→ **Description of the task**
Only the lines from the beginning of the entries through the one with "Viewport: 1168px width, 639px height." should be written out, please, exactly and without any pictures.

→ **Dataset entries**
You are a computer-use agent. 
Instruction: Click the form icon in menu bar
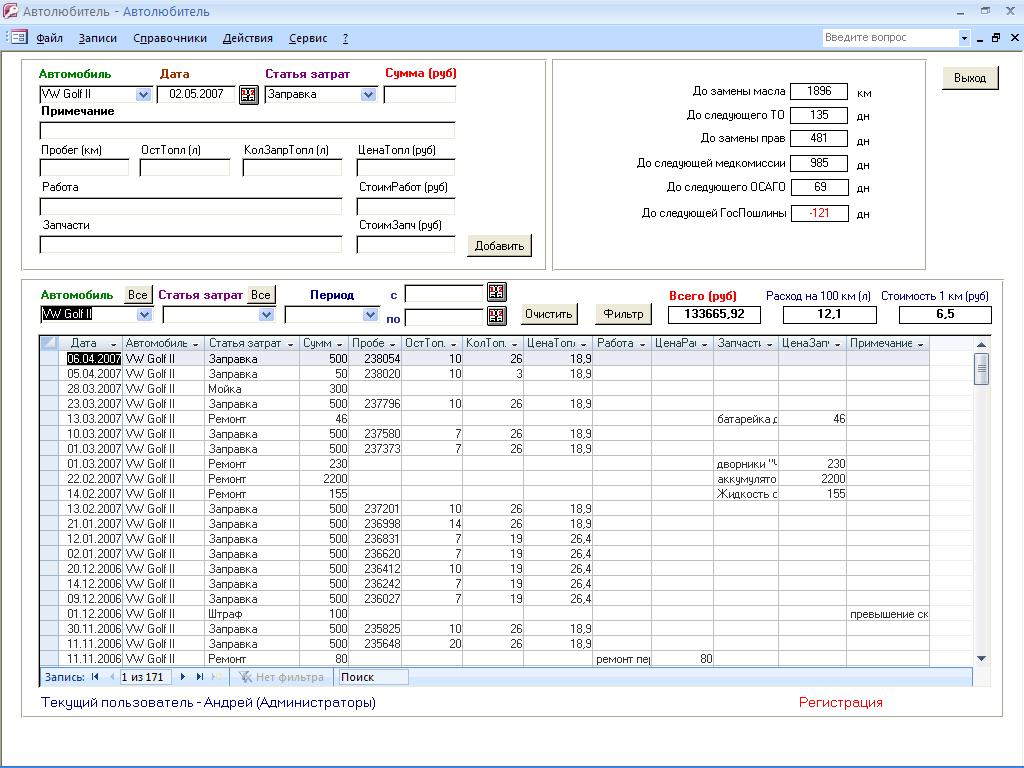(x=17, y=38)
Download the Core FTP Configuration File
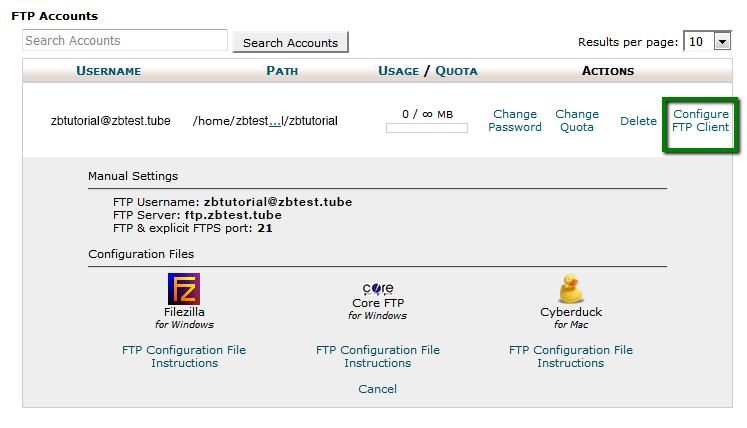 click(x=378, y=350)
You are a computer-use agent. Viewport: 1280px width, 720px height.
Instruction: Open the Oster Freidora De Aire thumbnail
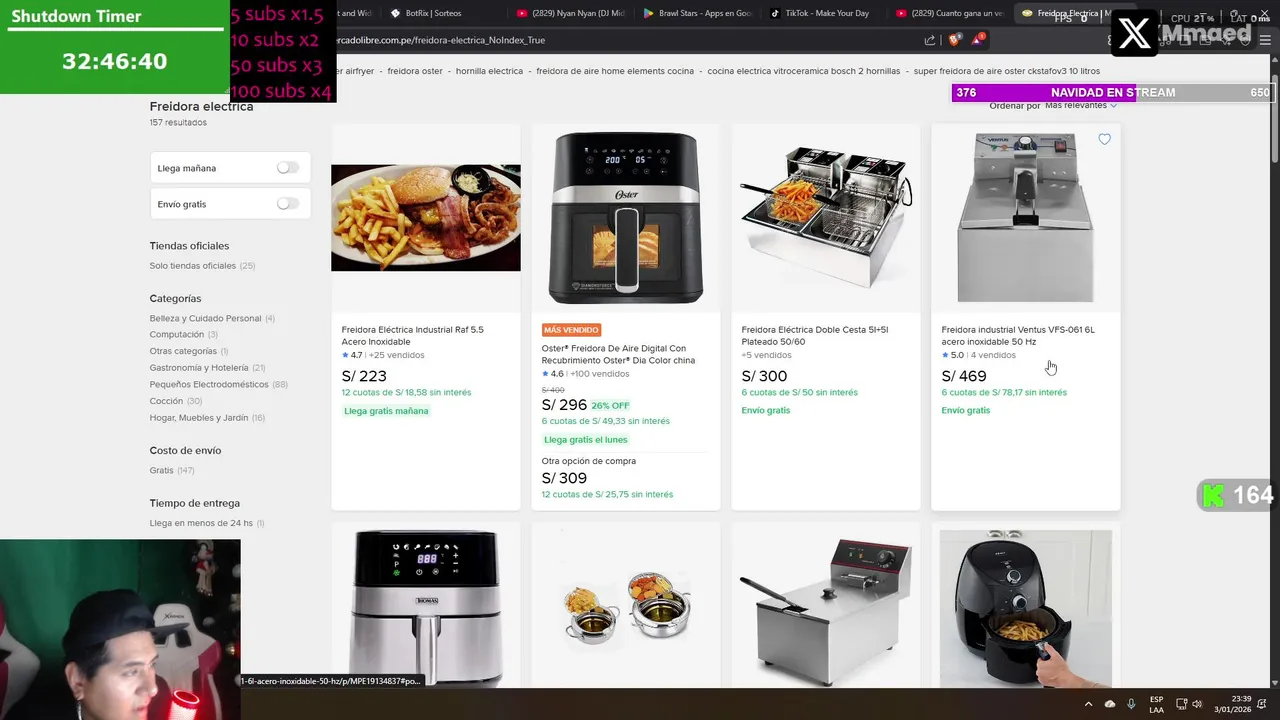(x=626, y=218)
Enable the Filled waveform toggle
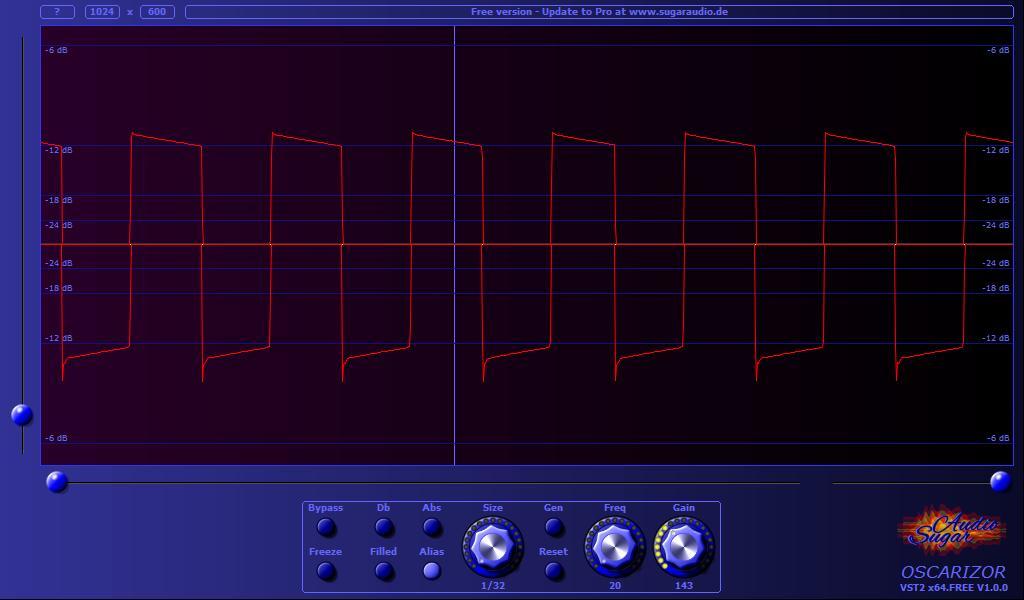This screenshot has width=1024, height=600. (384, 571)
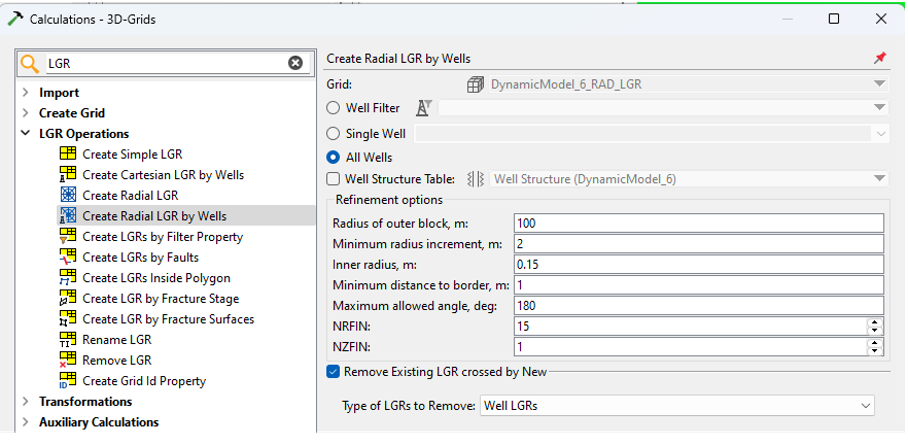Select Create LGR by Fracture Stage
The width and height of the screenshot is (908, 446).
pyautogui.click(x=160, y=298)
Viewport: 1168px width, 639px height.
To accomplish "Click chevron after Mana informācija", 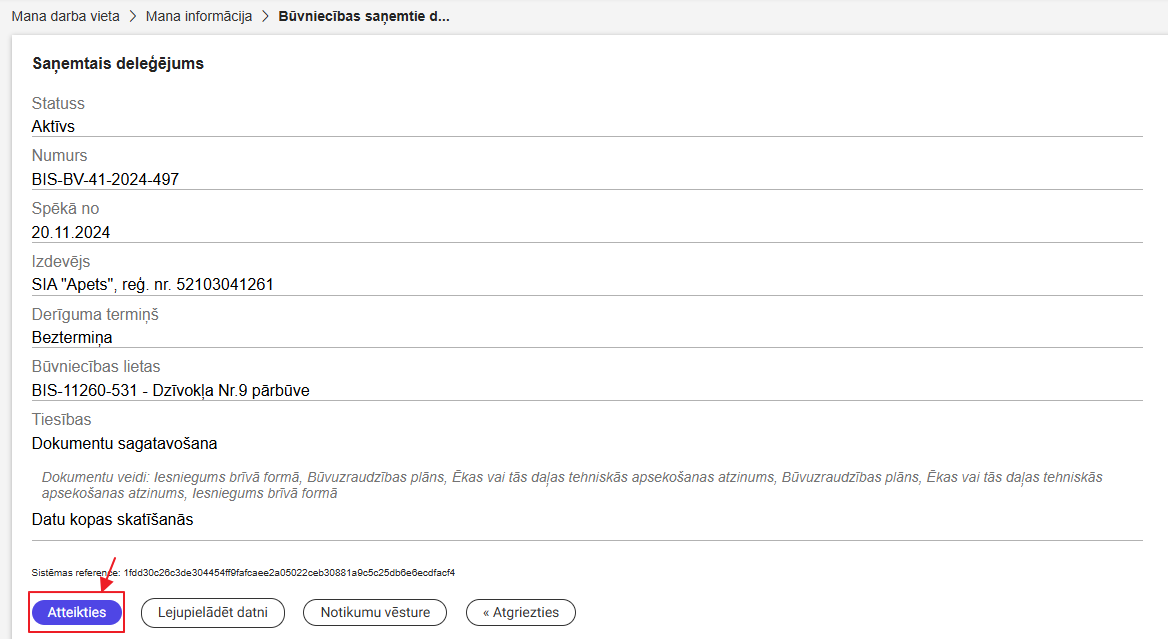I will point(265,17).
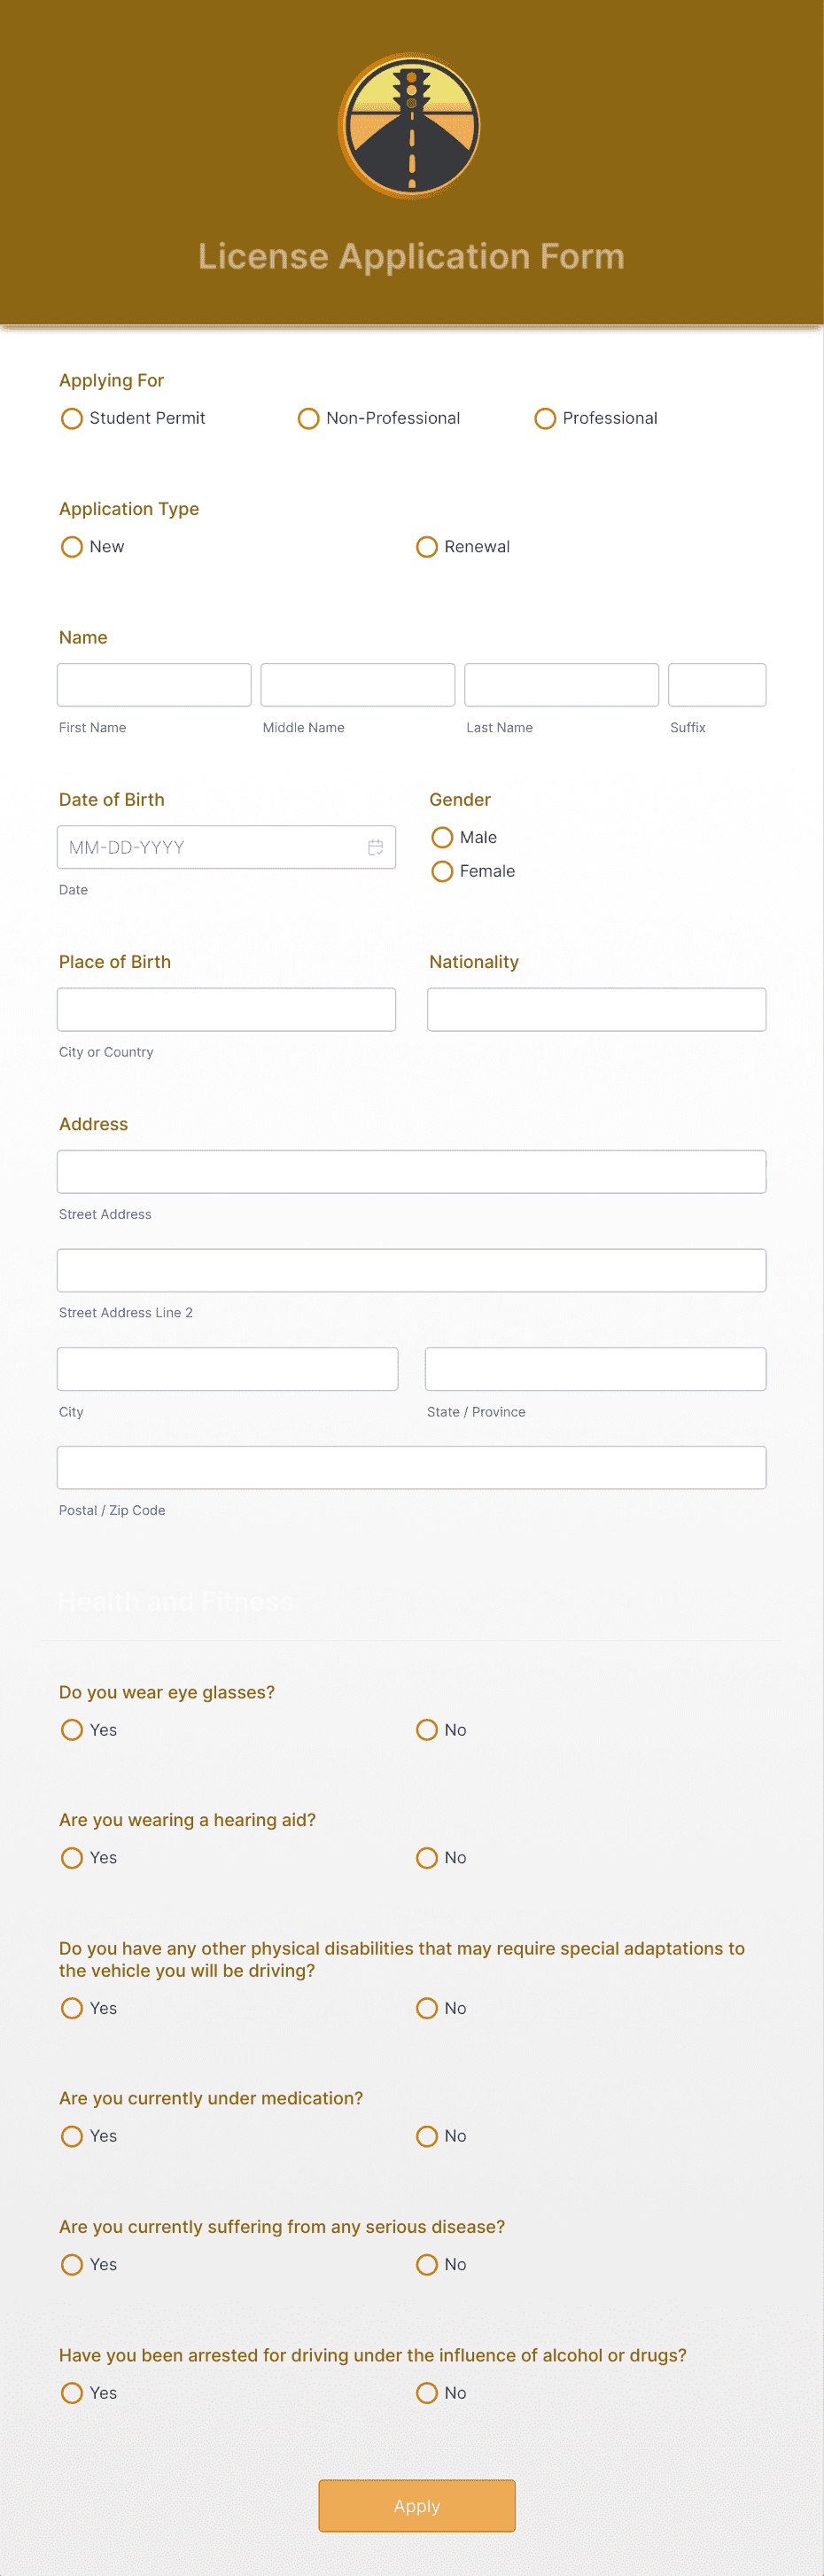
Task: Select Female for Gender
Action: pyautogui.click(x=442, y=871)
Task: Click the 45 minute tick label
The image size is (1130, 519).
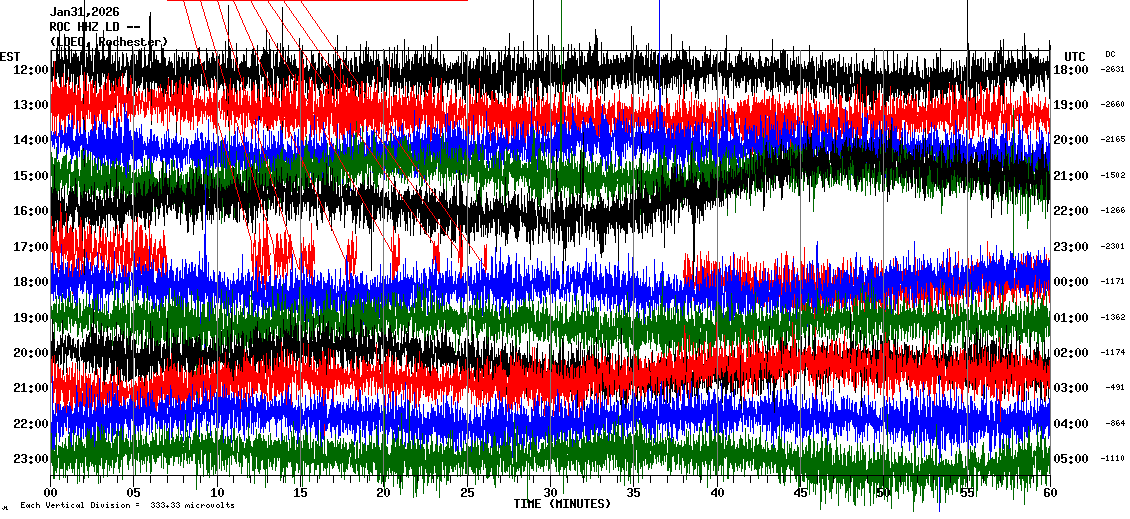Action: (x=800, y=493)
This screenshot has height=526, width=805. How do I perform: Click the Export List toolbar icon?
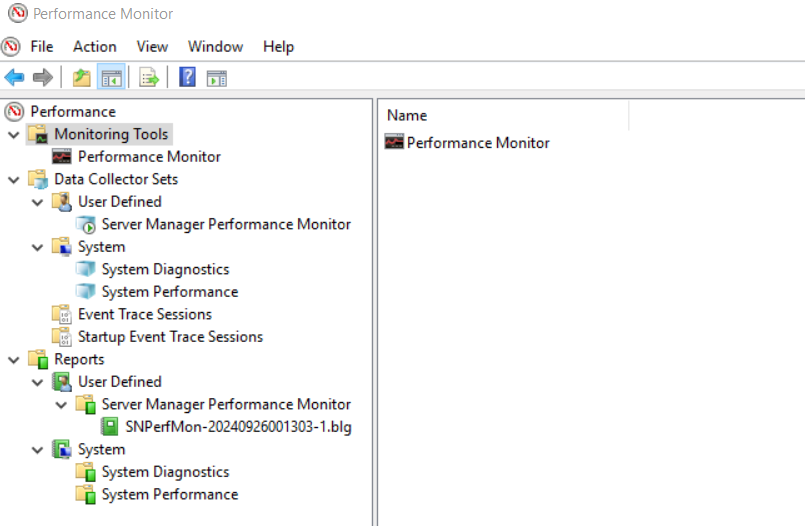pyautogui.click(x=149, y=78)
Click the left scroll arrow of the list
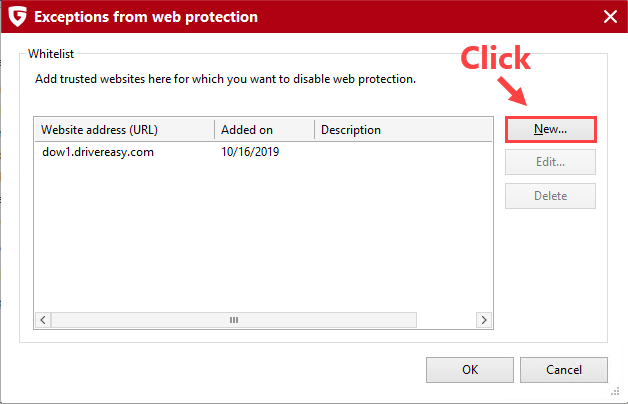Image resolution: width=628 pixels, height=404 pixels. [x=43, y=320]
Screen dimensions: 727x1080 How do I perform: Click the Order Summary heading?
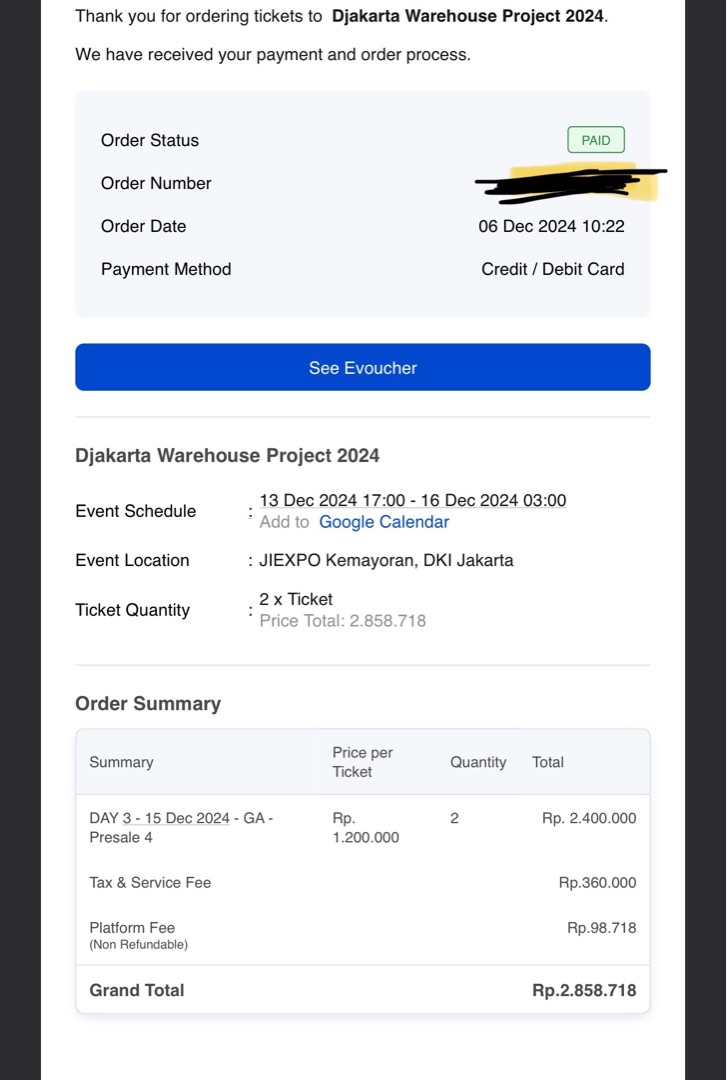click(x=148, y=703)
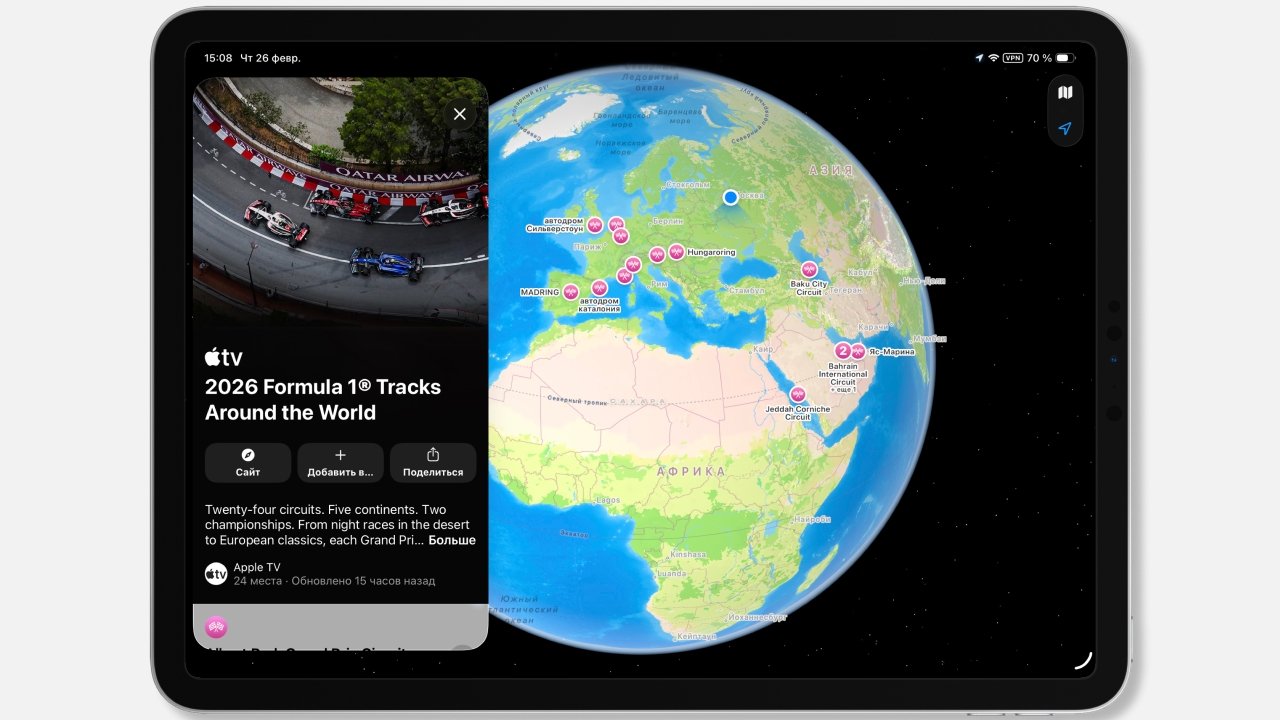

→ **Output of the exercise**
You are a computer-use agent. 
Instruction: Click the form icon in menu bar
(x=17, y=38)
Download the Core FTP Configuration File
 click(x=378, y=350)
You are a computer-use agent. Viewport: 1280px width, 720px height.
Instruction: Open the Oster Freidora De Aire thumbnail
(x=626, y=218)
Enable the Filled waveform toggle
This screenshot has width=1024, height=600. (384, 571)
Select Create LGR by Fracture Stage
The width and height of the screenshot is (908, 446).
pyautogui.click(x=160, y=298)
Viewport: 1168px width, 639px height.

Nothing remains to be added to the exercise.